To ship or not to ship – let the machine decide

To ship or not to ship – let the machine decide

 

To ship or not to ship, that is the question. Should you drive inventory levels down to increase shareholder value with great ROI but run the risk of being out of stock? Or, do you stack inventory high with hopes of selling more but risk having to mark it down at the end of the season? And how do you decide that?


Efficiency vs Effectiveness

Retail measurements like stock to sales ratios, flat or forward cover, sell-through and weeks of supply have been around for decades. They are generally financial measures that help measure how efficiently inventory is used to drive sales and margins but often do not drive effective behavior. At the same time, business policies like minimum order quantities or maximum cost per unit shipped may be promoting efficient behavior may, in fact, hinder growth when you dissect the numbers.

As an example, a policy not to replenish on the weekend due to higher freight expenses may be prudent from a cost perspective, low shelf-availability on your best sellers on a Saturday, a day that often generates 60% of the weekly sales, may not be the wisest as the high cost of replenishing on the weekend might only be a fraction of the incremental sales you make because people can find their size. And remember that happy customers return and unhappy ones do not.

100% conversion – impossible

Of course, the ultimate goal is to have a 100% conversion (every visitor buys something) with inventory that is made available just before the consumer wants it. Impossible, of course, as that would require that demand can be predicted every day for each SKU.

The problem is that, especially in the fashion and sporting goods industry, typical rates of sale (the number of units sold per retail location each week) are often not higher than 1, making the decision ‘to ship or not to ship’ a critical one. Highly important and easy to get wrong.  

If we distil this decision to its ROI impact for each SKU, then selling an item from 2 units of inventory on hand delivers 33% more ROI than selling the same unit with 3 units on hand. Logically, having only one unit on hand is even more profitable but the risk of stockouts increases significantly.

Why you should apply machine learning

This is where common sense comes in. And while common sense may not be very common, the real problem is that applying common sense is not scalable. At least not until today.

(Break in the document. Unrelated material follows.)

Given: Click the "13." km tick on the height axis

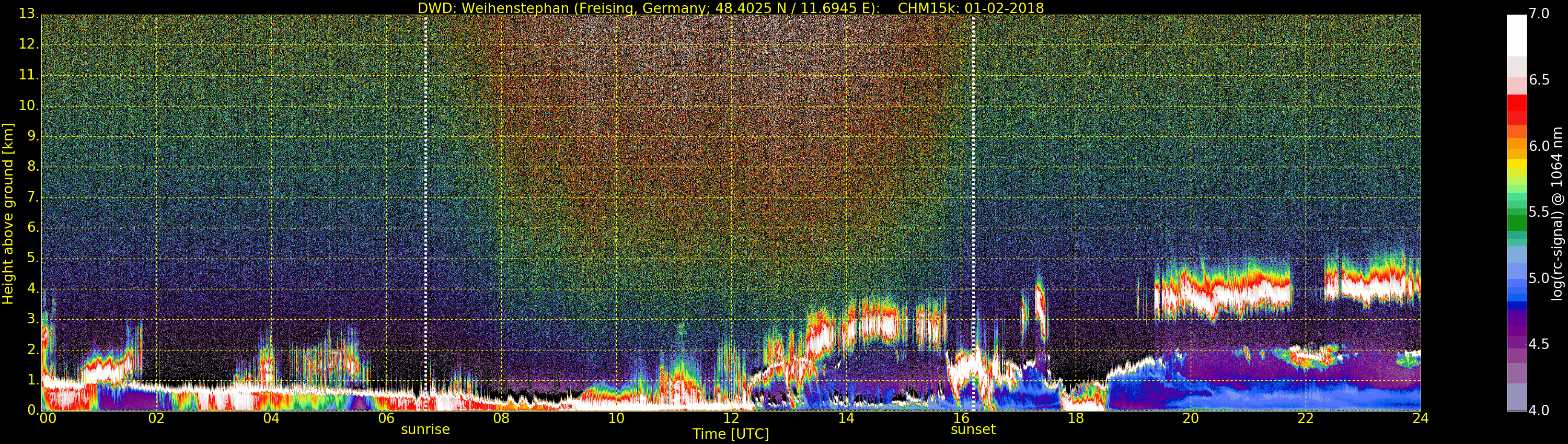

For example, it is common knowledge that 80% of the store’s revenue is typically generated from only 20% of the store’s assortment, the so-called Fast Movers. Therefore, making the decision ‘to ship’ (an extra unit) to the Fast Movers would seem common sense. Shipping an extra unit significantly improves the chances of selling more, while the focus on Fast Movers reduces the risk of getting stuck with redundant stock that needs to be marked down to clear.

While this may be common sense, how do we know what the fast-movers will be in each retail location? This is where data-science and machine learning comes in. Distilling fast-movers to their success factors (style, colour, price, fabric or fit) enables ‘the machine’ to find out why certain items are Fast Movers and to predict locally fast-moving merchandise even in a network of hundreds of stores and hundreds of thousands of stock keeping units.

Leave it to the Machine

While making decisions on the average stock to sales ratio, the flat or forward cover of the department, the seasonal sell-through or the store’s weeks of supply may be efficient, they will never be effective. Managing retail inventory by averages is like measuring your average temperature with your head in the oven and your feet in the freezer. Not very healthy, even if your average temperature is 37 degrees. The same is true for retail inventory management.

While averages may serve as indicators on the financial health of a retailer, they fail to drive operational decision making, as each SKU is an opportunity to generate cash and improve the ROI.

Ensuring high shelf-availability and a healthy ROI for each SKU requires that the decision ‘to ship or not to ship’ is made at the level of SKU and that in turn is best left to a machine that hosts advanced technology and artificial intelligence and learns all the time.